▶ [What needs to be done]:
Reproduce word for word the portion of the NAMD build instructions below, starting with "cp /(path to)/SEEKR/namd/charm-6.7.0.tar" and going on through "re-run the script.".
# start of Source passage
This will overwrite the existing TclVec.C and TclCommands.C source files because SEEKR requires adaptations of the NAMD code. Trust us... we know what we're doing ;)

Next, copy over the script that you will use to build charmrun, which NAMD needs to run on a parallel system like Stampede. Do so using this command:

  cp /(path to)/SEEKR/namd/build_namd.bash ./

View the script if you want, and modify the variables at the top as you see fit. The $WORKDIR variable is where the program is downloaded and compiled.

Then the $HOMEDIR variable is actually where the final program will be placed. Run using this command:

  bash build_namd.bash

This script will probably run for a long time (about an hour). In fact, if it stops instantly, check the output for errors because it probably didn't work, even if it says it worked. If you have trouble, try copying the charm-6.7.0 tarball from the SEEKR/namd directory:

  cp /(path to)/SEEKR/namd/charm-6.7.0.tar $WORK/charm-6.7.0-verbs-linux-x86_64-iccstatic

Then run this command:

  tar -xf $WORK/charm-6.7.0-verbs-linux-x86_64-iccstatic/charm-6.7.0.tar

Then go into the build_namd.bash script and remove or comment out the line that begins with 'wget'. Then re-run the script.

Now we need to compile NAMD. The default way to do this is pretty well described in the notes.txt file in the NAMD directory. But we will give detailed instructions here.

The following commands download and install TCL and FFTW libraries (cd to NAMD_2.10_Source if you're not already there):

  wget http://www.ks.uiuc.edu/Research/namd/libraries/fftw-linux-x86_64.tar.gz
  tar xzf fftw-linux-x86_64.tar.gz
  mv linux-x86_64 fftw
  wget http://www.ks.uiuc.edu/Research/namd/libraries/tcl8.5.9-linux-x86_64.tar.gz
  wget http://www.ks.uiuc.edu/Research/namd/libraries/tcl8.5.9-linux-x86_64-threaded.tar.gz
  tar xzf tcl8.5.9-linux-x86_64.tar.gz
  tar xzf tcl8.5.9-linux-x86_64-threaded.tar.gz
  mv tcl8.5.9-linux-x86_64 tcl
  mv tcl8.5.9-linux-x86_64-threaded tcl-threaded

Edit the Make.charm configuration file:

  vi Make.charm

Once inside, set CHARMBASE to full path to charm. In our case, this is the directory: ${HOME}/charm-6.7.0

  CHARMBASE = ${HOME}/charm-6.7.0

Set up build directory and compile:

  ./config Linux-x86_64-g++ --charm-arch verbs-linux-x86_64-iccstatic
  cd Linux-x86_64-g++
  make

This last step is likely to take a long time. (about 15 minutes)
# end of Source passage
# start of Dataset excerpt
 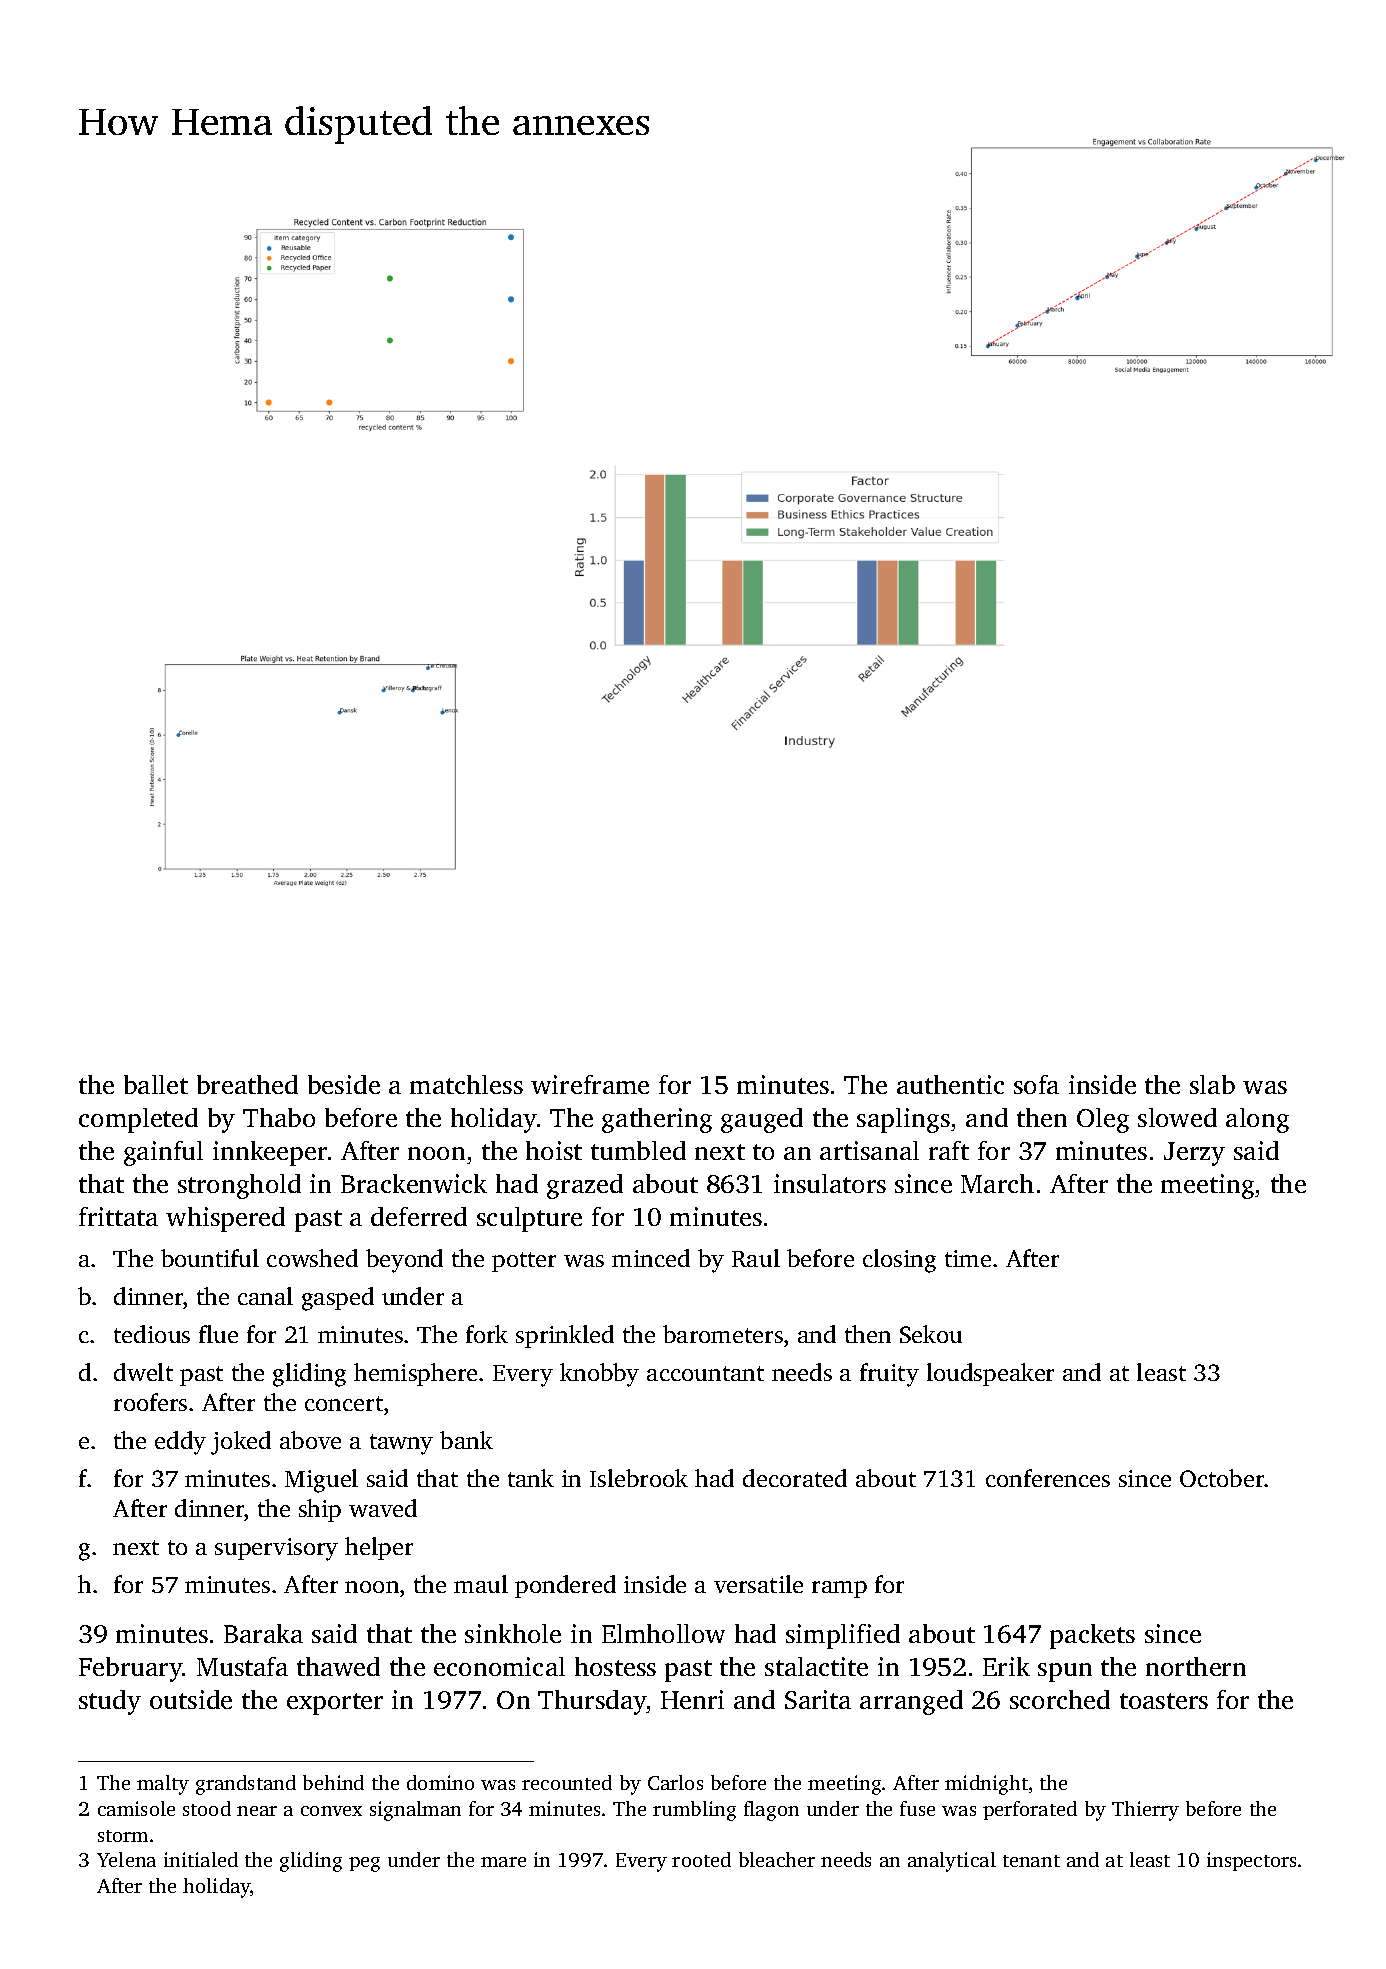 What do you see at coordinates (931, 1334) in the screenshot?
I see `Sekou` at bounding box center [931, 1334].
# end of Dataset excerpt
▶ [Solution]:
cp /(path to)/SEEKR/namd/charm-6.7.0.tar $WORK/charm-6.7.0-verbs-linux-x86_64-iccstatic

Then run this command:

  tar -xf $WORK/charm-6.7.0-verbs-linux-x86_64-iccstatic/charm-6.7.0.tar

Then go into the build_namd.bash script and remove or comment out the line that begins with 'wget'. Then re-run the script.